### GIVEN EXERCISE 1
Can you reproduce only the stretch of the records from the line containing "Activate the text T tool" through the end of the records, swapping "drag handle" for "resize handle" and leaving everything else unchanged?

### EXTRACTED TEXT
========================================================================
None of it seemed real as Phillips ducked behind his dashboard. When he peeked back up moments later, the view was terrifying.

“He had turned from the door of the courthouse and crossed the street and was coming in the parking lot and was basically coming right towards me,” he explained. “For a second, I didn't know what to do. He didn't take but a few steps into the parking lot when he hit the pavement and dropped down. He kind of hit the ground and then rolled. I didn't know if he had been shot and that's why he hit the ground, or that he was trying to avoid getting shot and was going to crawl around and use the cars as a shield.”

Phillips' fight or flight response then kicked in.

“I put the car in reverse and backed out of the driveway and took off down Wood Street. I remember feeling it took forever to get the car into gear, although I'm sure it was half a second or so. I was breathing hard and still trying to figure out what just happened,” he said.

Yet then, Phillips decided to turn around so that he could tell police what he had seen. They ushered him to safe locations several times, as law enforcement set up a command center. Eventually, police took his statement and he left the scene about 10 a.m. Because his car was inside police barricades, he walked across downtown to Thompson & Knight's office.
========================================================================
### DATA FOR THE TASK
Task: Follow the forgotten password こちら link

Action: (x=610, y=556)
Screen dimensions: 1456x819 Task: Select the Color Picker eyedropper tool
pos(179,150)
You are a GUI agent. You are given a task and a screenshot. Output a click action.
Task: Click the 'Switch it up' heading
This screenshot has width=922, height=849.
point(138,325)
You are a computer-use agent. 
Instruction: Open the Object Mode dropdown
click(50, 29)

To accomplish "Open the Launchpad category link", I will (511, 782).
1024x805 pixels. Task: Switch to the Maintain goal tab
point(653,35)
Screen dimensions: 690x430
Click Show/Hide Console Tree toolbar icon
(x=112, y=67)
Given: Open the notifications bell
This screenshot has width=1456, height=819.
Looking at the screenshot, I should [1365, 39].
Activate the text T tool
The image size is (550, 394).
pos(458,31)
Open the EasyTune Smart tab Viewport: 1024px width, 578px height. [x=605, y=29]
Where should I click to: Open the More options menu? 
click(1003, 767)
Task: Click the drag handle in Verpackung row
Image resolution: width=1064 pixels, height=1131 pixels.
========================================================================
### GIVEN EXERCISE 2
Return the passage above about Phillips fleeing the courthouse scene verbatim.

### WRITTEN RESPONSE 1
Activate the text T tool
The image size is (550, 394).
pos(458,31)
Open the EasyTune Smart tab Viewport: 1024px width, 578px height. [x=605, y=29]
Where should I click to: Open the More options menu? 
click(1003, 767)
Task: Click the resize handle in Verpackung row
Image resolution: width=1064 pixels, height=1131 pixels.

### WRITTEN RESPONSE 2
None of it seemed real as Phillips ducked behind his dashboard. When he peeked back up moments later, the view was terrifying.

“He had turned from the door of the courthouse and crossed the street and was coming in the parking lot and was basically coming right towards me,” he explained. “For a second, I didn't know what to do. He didn't take but a few steps into the parking lot when he hit the pavement and dropped down. He kind of hit the ground and then rolled. I didn't know if he had been shot and that's why he hit the ground, or that he was trying to avoid getting shot and was going to crawl around and use the cars as a shield.”

Phillips' fight or flight response then kicked in.

“I put the car in reverse and backed out of the driveway and took off down Wood Street. I remember feeling it took forever to get the car into gear, although I'm sure it was half a second or so. I was breathing hard and still trying to figure out what just happened,” he said.

Yet then, Phillips decided to turn around so that he could tell police what he had seen. They ushered him to safe locations several times, as law enforcement set up a command center. Eventually, police took his statement and he left the scene about 10 a.m. Because his car was inside police barricades, he walked across downtown to Thompson & Knight's office.